At the same time, he hopes the delay in sending over the money “gives DCHA time to build capacity,” considering agency leaders said they would have trouble spending any additional money they received. White expects this stable funding source will also help make the agency more attractive as it recruits an executive director to replace Brenda Donald, who is retiring sometime in the next few weeks.

“If the best and the brightest don’t believe there is a path to succeed here, they won’t apply,” White says. “And we need serious talent in that agency.”

The budget vote will likely take all day as the Council hashes out the deed tax issue and other, smaller matters. Other notable changes in the newest budget proposal include:

  • Mendelson sided with Pinto’s recommendation and agreed to include a measure that would restore funding for school resource officers. The Council voted just last year to reject a similar proposal from Mendelson and Bowser, but the composition of the body has changed since then, and the changing tenor of the crime debate in the city could sway lawmakers this time.

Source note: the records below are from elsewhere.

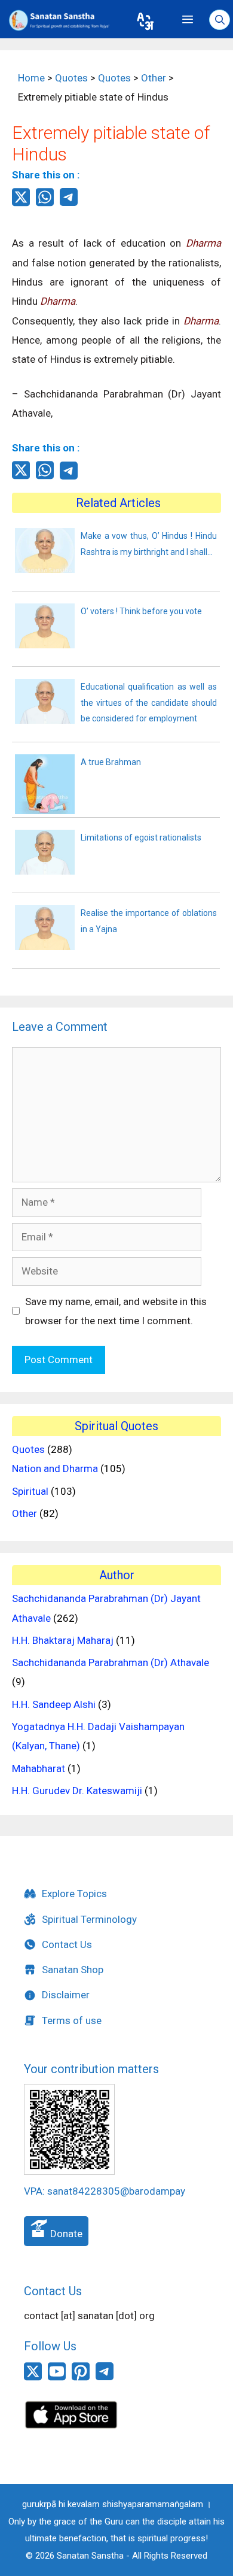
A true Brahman (111, 762)
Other (24, 1513)
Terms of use (72, 2020)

  • White managed to get $100,000 to fund a lower cap on rent increases at rent-controlled units. The Department of Housing and Community Development claims it needs the money to manage administrative costs associated with the change, a budget demand that scuttled his previous efforts to set a new cap. He’s proposed a ceiling of 6.9 percent increases for these apartments, but he says he’s still working out how to get that included in the budget. Some advocates have pressed for a lower, 5 percent cap, and suspect the votes may be there for a lower number. This is likely to emerge as an issue in the second vote on the budget on May 30.
  • Mendelson agreed to send another $15 million in funding for charter school teacher pay, since the sector has been agitating for raises that would match those won by the Washington Teachers’ Union for D.C. Public Schools teachers. The charters are still well short of that amount, a move that leaders in the sector have called a violation of D.C. funding parity laws. Mendelson also added $3.9 million to set up a pilot program for flexible teacher scheduling at a dozen schools, another key demand of education advocates.

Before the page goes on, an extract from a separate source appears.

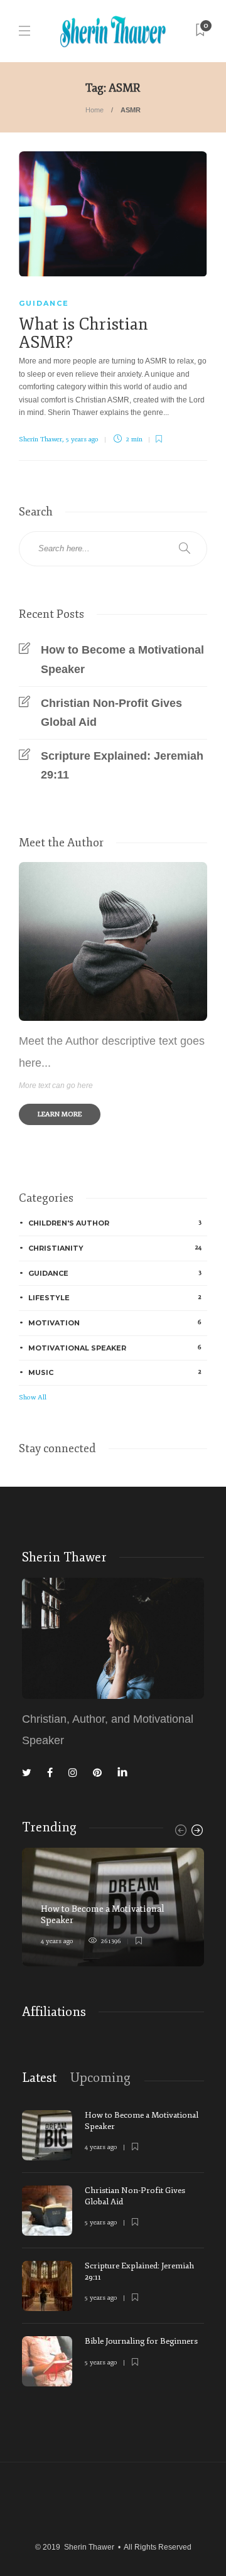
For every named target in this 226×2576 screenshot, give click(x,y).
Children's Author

  • On the Department of Forensic Sciences, Mendelson agreed with Bowser’s proposal to transfer its public health laboratory over to the Department of Health, but would not assent to transferring crime scene technicians at the lab over to the Metropolitan Police Department, a change that some feared would further erode the department’s independence from law enforcement. The Council chair also blocked the mayor’s efforts to move the crime lab back under her control instead of making it an independent entity, which would essentially reverse reform legislation the Council passed last year. However, that bill remains unfunded, so the process of making the lab independent will need to wait at least a year.
  • Speaking of legislation still waiting on funding, the budget includes money to help a series of measures go into effect, such as the bill giving voting rights to noncitizens, legislation to protect domestic workers, White’s bill to set new energy efficiency standards for government buildings, and a bill to seal records of people convicted of nonviolent crimes or marijuana possession. The budget also funds some bills that have yet to officially pass the Council, including White’s efforts to create a program for free master’s degrees in social work at the University of the District of Columbia and Ward 6 Councilmember Charles Allen’s bill to provide rebates for e-bike purchases.